## WORK INSTRUCTION
Could you copy each line of the listing below that has the word "Home"?

## THE DATA
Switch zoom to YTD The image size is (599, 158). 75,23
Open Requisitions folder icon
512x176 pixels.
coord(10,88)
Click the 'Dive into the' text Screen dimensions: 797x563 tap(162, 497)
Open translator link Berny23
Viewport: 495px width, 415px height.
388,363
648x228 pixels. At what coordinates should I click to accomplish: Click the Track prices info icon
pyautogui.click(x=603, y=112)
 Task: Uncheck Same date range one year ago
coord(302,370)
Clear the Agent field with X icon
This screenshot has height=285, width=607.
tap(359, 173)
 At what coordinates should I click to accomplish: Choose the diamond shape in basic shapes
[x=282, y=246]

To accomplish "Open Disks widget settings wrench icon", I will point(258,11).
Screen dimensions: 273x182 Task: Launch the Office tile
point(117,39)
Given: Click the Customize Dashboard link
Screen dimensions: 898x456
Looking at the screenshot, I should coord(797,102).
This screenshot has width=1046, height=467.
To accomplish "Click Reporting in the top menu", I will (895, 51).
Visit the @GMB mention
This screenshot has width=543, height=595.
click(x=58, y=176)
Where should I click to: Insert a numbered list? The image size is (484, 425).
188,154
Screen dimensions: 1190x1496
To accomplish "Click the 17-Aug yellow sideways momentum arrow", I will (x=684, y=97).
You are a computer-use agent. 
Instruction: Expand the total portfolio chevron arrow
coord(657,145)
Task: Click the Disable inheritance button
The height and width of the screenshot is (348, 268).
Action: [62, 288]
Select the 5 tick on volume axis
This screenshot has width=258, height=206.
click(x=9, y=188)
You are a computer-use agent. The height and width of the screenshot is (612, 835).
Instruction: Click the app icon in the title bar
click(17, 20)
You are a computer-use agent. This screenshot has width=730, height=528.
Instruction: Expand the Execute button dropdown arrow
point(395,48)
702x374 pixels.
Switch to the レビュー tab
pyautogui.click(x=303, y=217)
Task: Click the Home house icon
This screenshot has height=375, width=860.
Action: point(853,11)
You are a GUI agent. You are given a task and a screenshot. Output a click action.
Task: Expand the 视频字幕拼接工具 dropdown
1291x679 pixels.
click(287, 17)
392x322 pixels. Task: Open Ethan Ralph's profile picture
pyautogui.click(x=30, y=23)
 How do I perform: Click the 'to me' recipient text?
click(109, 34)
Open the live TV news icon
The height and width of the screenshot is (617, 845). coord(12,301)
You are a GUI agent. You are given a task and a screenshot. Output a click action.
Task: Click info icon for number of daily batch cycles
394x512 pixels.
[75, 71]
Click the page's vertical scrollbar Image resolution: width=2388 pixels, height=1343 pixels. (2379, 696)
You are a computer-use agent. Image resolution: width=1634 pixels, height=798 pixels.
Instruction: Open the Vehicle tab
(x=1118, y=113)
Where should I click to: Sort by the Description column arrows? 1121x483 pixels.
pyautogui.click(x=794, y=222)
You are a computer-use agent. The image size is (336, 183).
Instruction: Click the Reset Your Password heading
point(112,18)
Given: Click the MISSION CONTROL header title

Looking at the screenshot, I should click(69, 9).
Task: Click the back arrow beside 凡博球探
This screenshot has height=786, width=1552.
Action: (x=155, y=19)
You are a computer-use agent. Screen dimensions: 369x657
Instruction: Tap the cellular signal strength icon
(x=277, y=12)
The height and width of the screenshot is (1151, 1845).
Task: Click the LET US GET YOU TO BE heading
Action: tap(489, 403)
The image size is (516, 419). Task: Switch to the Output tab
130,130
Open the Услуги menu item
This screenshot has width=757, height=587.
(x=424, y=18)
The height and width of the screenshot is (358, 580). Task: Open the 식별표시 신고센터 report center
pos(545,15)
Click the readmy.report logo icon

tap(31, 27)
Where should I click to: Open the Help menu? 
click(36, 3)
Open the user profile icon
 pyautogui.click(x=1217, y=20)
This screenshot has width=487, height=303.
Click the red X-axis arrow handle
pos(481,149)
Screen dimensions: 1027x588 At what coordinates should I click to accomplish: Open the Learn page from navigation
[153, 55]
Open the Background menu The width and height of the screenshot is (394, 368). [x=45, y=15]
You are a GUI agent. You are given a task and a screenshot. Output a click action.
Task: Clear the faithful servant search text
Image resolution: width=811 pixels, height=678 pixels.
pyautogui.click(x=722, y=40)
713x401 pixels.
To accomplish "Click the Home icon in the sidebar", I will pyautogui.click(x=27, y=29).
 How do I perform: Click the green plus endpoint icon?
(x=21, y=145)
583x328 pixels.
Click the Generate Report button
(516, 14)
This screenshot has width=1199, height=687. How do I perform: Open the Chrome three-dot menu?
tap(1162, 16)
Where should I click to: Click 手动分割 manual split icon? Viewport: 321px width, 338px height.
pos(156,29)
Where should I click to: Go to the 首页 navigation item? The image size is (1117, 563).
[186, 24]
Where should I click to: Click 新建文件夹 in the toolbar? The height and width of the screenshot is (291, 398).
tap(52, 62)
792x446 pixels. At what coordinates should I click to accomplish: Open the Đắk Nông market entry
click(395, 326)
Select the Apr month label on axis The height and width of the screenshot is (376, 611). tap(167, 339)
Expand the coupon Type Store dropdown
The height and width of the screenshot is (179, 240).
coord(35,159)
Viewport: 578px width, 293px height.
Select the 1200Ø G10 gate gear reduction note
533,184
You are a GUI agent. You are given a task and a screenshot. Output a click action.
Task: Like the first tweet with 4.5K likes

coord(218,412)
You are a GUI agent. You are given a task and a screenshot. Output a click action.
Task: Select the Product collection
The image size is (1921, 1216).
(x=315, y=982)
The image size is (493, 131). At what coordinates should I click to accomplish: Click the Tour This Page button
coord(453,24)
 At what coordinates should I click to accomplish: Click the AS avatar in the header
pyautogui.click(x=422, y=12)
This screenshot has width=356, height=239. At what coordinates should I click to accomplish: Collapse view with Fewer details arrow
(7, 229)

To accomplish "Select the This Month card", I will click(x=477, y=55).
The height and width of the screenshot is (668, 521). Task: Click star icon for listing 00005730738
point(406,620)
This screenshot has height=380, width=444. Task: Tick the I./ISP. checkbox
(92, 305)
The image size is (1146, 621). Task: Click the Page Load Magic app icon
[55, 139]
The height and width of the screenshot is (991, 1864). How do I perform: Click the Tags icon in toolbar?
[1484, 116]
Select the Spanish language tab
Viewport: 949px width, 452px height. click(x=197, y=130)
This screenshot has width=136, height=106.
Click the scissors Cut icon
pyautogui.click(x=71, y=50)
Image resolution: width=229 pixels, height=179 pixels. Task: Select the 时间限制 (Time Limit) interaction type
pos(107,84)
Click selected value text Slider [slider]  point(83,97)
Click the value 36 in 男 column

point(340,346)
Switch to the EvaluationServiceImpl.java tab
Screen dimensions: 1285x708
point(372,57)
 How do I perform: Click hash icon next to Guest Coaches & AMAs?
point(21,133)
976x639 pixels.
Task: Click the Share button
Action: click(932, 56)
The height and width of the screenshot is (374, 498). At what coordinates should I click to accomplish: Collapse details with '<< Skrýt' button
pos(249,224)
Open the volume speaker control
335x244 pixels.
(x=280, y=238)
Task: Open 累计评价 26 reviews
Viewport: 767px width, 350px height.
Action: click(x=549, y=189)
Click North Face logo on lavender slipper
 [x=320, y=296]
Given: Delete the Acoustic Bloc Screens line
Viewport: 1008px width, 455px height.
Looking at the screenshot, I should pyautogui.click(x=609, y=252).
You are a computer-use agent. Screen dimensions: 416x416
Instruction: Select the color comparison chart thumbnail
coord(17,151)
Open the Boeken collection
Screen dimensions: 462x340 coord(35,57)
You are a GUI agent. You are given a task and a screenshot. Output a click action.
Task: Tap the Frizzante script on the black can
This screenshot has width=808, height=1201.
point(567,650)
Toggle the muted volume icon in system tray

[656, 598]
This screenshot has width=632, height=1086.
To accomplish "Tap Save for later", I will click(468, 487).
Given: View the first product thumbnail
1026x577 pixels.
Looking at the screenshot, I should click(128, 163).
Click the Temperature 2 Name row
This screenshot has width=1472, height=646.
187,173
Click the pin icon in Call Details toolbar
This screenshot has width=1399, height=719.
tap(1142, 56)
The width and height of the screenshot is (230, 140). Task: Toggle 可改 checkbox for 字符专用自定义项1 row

## RESPONSE TO THIS EXERCISE
Task: Click the Home house icon
To accomplish "Click the Home icon in the sidebar", I will pyautogui.click(x=27, y=29).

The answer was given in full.